Technical information
- Class: B (AM) A1 (FM)
- Power: 1,000 watts (AM)
- ERP: 190 watts (FM)
- HAAT: 95.8 meters (314 ft)

Links
- Webcast: listen online
- Website: CHTM

= CHTM =

Radio station in Thompson, Manitoba

CHTM is a commercial radio station located in Thompson, Manitoba. The station operates at 610 AM. It is part of the Arctic Radio (1982) Limited, with sister stations in Flin Flon (CFAR) and The Pas (CJAR). The station plays primarily adult contemporary music.

==History==
In March 1964, Mystery Lake Broadcasting Ltd. opened CHTM at 610 KHz on the AM band with a power of 1,000 watts daytime and nighttime; it is a Class B, AM station broadcasting on a regional frequency. CHTM was an independent station with no network affiliation. The "TM" in the call sign: Thompson, Manitoba.

Over the years, the station went through various ownerships and formats.
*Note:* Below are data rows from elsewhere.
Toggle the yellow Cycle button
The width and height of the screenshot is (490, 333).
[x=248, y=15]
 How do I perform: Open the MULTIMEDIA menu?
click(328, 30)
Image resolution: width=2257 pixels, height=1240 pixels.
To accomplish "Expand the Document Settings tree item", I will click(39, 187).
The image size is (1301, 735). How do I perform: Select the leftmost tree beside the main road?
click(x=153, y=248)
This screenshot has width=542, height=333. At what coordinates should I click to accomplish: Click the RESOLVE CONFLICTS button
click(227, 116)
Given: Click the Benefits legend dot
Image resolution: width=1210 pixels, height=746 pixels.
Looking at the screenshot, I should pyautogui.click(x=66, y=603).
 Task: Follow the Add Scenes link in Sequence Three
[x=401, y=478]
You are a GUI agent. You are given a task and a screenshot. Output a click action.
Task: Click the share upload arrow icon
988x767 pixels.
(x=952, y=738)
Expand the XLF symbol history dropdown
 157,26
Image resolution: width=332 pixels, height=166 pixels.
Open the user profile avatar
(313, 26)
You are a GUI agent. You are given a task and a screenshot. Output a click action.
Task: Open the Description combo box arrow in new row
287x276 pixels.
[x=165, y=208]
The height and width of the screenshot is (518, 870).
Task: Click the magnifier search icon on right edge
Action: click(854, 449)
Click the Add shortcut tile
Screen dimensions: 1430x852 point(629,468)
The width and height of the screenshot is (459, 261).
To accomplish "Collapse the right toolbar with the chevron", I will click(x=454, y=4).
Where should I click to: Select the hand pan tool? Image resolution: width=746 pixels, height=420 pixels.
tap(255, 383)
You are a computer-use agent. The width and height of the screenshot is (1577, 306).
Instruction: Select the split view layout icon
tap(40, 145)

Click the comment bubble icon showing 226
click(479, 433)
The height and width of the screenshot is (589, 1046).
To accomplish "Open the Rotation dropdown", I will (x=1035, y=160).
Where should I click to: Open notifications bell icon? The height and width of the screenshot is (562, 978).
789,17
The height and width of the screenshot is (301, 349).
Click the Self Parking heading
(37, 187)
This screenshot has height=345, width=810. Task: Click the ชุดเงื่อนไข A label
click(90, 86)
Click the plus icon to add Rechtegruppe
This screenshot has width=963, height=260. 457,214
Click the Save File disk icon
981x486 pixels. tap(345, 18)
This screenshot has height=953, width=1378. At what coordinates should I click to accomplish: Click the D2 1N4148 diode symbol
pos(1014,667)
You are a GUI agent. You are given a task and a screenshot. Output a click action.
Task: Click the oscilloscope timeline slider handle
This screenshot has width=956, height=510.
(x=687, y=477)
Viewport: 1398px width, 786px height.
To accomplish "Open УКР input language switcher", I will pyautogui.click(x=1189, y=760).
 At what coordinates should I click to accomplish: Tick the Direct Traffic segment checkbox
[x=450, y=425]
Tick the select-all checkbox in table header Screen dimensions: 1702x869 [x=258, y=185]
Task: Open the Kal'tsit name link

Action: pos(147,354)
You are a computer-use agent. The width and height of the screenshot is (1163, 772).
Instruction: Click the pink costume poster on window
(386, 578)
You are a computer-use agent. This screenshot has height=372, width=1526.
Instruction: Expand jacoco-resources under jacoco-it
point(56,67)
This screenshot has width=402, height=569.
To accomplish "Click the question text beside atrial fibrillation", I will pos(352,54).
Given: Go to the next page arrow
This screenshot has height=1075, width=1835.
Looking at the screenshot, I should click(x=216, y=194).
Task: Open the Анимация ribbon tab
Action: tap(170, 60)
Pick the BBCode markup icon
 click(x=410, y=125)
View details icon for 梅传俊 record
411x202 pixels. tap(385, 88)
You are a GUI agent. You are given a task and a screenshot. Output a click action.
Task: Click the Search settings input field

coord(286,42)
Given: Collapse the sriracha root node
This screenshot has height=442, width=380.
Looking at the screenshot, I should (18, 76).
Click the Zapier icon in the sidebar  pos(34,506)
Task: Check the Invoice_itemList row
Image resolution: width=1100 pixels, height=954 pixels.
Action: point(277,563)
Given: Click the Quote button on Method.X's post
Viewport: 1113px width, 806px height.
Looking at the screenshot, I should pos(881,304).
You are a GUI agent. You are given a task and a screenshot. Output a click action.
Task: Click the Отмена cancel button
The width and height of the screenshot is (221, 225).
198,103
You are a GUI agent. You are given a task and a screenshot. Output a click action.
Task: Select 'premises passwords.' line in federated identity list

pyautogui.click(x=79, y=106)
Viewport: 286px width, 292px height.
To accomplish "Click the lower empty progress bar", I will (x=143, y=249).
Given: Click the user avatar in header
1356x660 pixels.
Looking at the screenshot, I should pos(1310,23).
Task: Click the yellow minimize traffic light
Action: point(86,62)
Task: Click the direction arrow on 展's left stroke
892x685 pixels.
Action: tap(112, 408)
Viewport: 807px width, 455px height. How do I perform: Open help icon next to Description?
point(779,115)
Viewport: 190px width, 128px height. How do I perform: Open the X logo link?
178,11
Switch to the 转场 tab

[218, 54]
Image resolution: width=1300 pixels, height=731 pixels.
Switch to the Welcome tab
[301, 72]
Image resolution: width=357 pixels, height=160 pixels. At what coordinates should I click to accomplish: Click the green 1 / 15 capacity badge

Most recently, on July 26, 1982, Doug O'Brien, on behalf of a company to be incorporated (would be known as Arctic Radio (1982) Ltd. was given permission to purchase CFAR, CJAR and CHTM from the existing shareholders (Arctic Radio Co. Ltd.). O'Brien took ownership on September 1. At the same time, Arctic was given approval to purchase CKOM in Saskatoon but it's not certain the transaction was carried out. O'Brien took ownership of the Arctic stations on September 1.

On March 12, 2013, the CRTC approved CHTM's application to convert to the FM band at 102.9 MHz, with an effective radiated power of 190 watts, non-directional antenna with an effective HAAT of 95.8 metres. The applicant also requested permission to maintain its AM transmitter as a repeater at the current specifications in order to rebroadcast the new FM station's programming, which was granted.